** Action item **
Return the data that follows exactly. Include every line.

** Data for this exercise **
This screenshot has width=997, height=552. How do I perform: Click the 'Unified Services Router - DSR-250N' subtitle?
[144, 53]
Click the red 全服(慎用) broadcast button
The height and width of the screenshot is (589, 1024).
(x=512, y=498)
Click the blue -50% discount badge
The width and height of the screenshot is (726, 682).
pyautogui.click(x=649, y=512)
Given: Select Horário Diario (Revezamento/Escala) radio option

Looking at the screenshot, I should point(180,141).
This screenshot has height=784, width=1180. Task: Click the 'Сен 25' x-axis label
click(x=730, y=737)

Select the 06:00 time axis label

** Solution to the problem **
This screenshot has width=997, height=552. How do I perform: Click the 'Unified Services Router - DSR-250N' subtitle?
[144, 53]
Click the red 全服(慎用) broadcast button
The height and width of the screenshot is (589, 1024).
(x=512, y=498)
Click the blue -50% discount badge
The width and height of the screenshot is (726, 682).
pyautogui.click(x=649, y=512)
Given: Select Horário Diario (Revezamento/Escala) radio option

Looking at the screenshot, I should point(180,141).
This screenshot has height=784, width=1180. Task: Click the 'Сен 25' x-axis label
click(x=730, y=737)

Select the 06:00 time axis label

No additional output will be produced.